いよいよ搭乗! フライト時間や航路、機窓からの景色は?

 南大東空港、および北大東空港は、搭乗口から一旦外に出て、徒歩で機体に乗り込むスタイルです。この日の南大東発北大東行きのRAC835便は、定刻の14時40分より少し遅れた、15時4分に動き出しました。

 その4分後、15時8分に同便は北向きに離陸し、その後右方向に旋回。短い飛行時間ですが、通常のフライトと同じように離陸直後に車輪をしまいます。

 その後同便は南大東島の東海上で右旋回を継続。約360度まわり、ちょうど左側の窓から離陸した南大東島が見えたところで、先ほどしまったばかりの車輪を降ろします。南大東空港を横目にした約3分後、北大東島に着陸しました。着陸時刻は15時15分。フライト時間は実質7分程度です。ベルトサインはもちろんフライトを通して点灯したままでした。

 同便が駐機場に到着したのは、15時18分。その後、同便の乗客は一旦、北大東空港で全員降り、搭乗待合室で待機となります。この路線は、那覇へ向かう人が大多数のため、多くの人が再び同じ機体に乗り込みます。ただし、席は改めて割り当てられるようです。

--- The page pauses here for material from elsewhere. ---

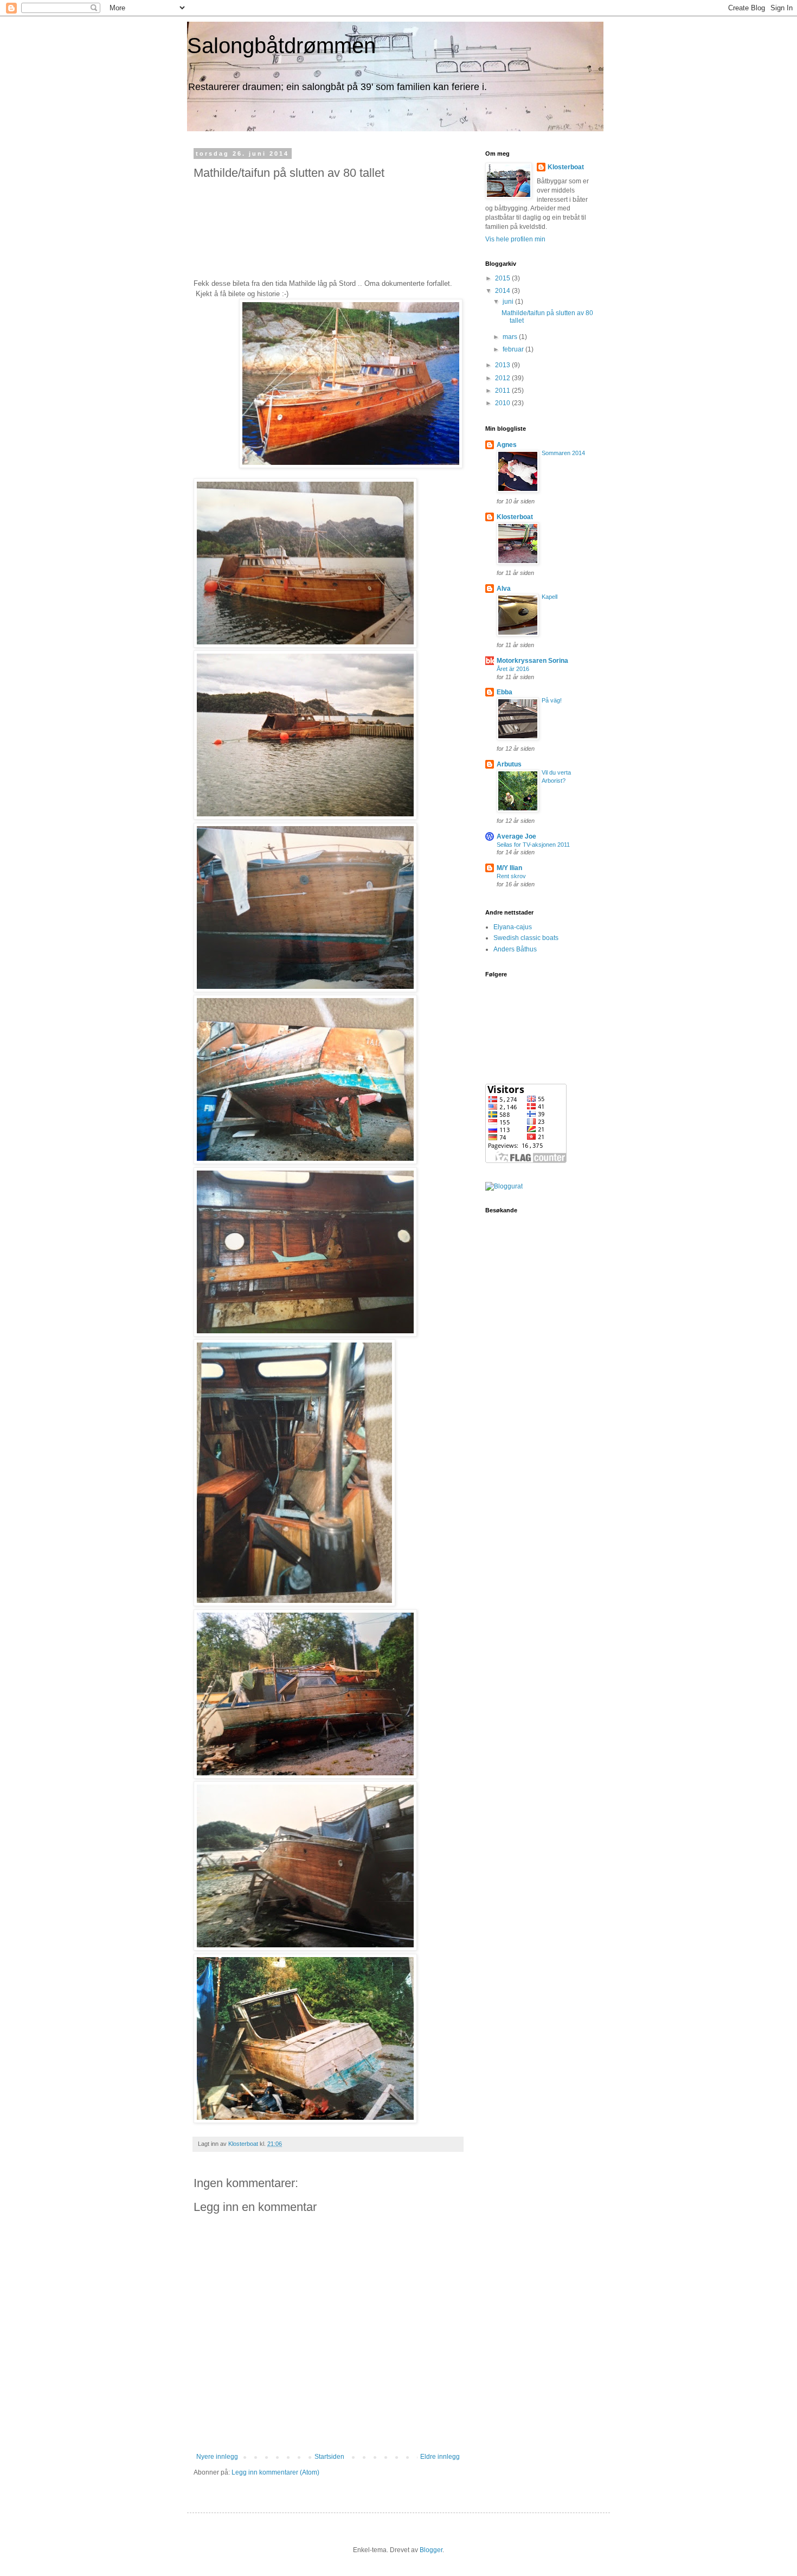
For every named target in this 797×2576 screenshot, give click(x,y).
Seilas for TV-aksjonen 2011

 ちなみに、この路線では「三角運航」と呼ばれる、国内の定期旅客便としては珍しい機材繰りをしています。火、水、木曜は那覇→南大東→北大東→那覇、月、金、土、日曜は那覇→北大東→南大東→那覇というように、曜日によって回り方を変え、おもに南北大東島と那覇間の人の往来を支えています。このほか、南大東〜那覇の直行便も、1日1便運航されています。